One of the most fascinating games that humans play is Chess because it is not just a great mind game (or game of minds), it is also a game that enables many institutions and disciplines to function in a standard, universally acknowledged manner.
The fundamentals of Chess begins with the opening.
A chess opening is a sequence of moves that have to be played in a certain way (not as in 'discipline' that you have to play so but in a form much like how constellations are identified). There are many chess openings, as there are many constellations and design patterns (software), that are identified with the formation of the pawns structure, the placement of the other pieces in relation with the pawns etc.
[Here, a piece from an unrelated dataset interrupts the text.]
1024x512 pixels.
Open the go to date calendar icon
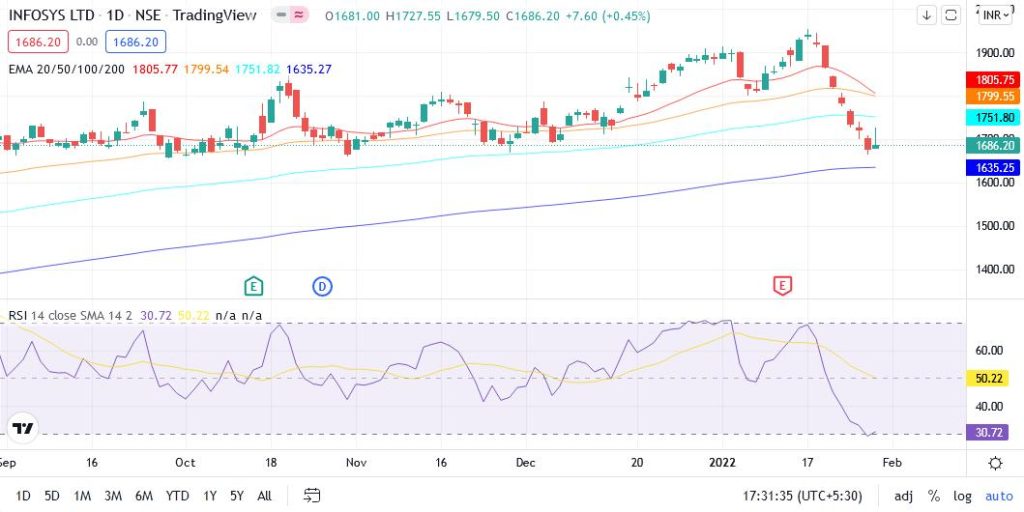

Much like other conventions, many are puzzled as to why these openings emerge. One of the best way to understand the need for Chess Openings, as an accepted tool of study to play better and competitive chess, is by looking at one of the most popular Chess Openings of them all - the Dragon variation of the Sicilian defense.
The Sicilian - Dragon variation
As the name suggests, it is played by the player playing Black hence, the name 'Defense' but it is popular because of the high octane attack that it enables for Black on the Queen side of the Chess board.
The 'simulated' Dragon
Sicilian Dragon is one of the few variations in Chess Openings that can be explained clearly not just as an opening but why the Black Bishop serves its purpose at g7.
Here is a 'simulated' dragon (the theory is the same but the Bishop's position is not where it should be even though the diagonal remains the same) that loses black two to three moves that shows in the subsequent moves of the game how handy the two or three moves 'lead' time, also called as 'tempo', could have been for black.
Edit: This game was being played Live while I wrote this and I expected the 'tempo' was lost for Black and that White would capitalise on it, in the subsequent moves (if White had been enterprising and sacrificed with Ndxe6, fxe6, followed by Bxc5 !! recovering the sacrificed Knight, losing the White Knight on C3 immediately, but following with either Rxd6 or Bxd6, winning the exchange and a pawn and, of course, the simplest bxc5, Qa5 Ncb1 not Nb3 because Qxa3+ wins back a Knight with Bxc3) but...!
Given that the black Bishop was not in 'f6' but in 'g7'.
And after just 7 moves, after move 15...Bf6, here is the resulting board position!
And after just another move, White is in total disarray.
The reason why it is called the Dragon !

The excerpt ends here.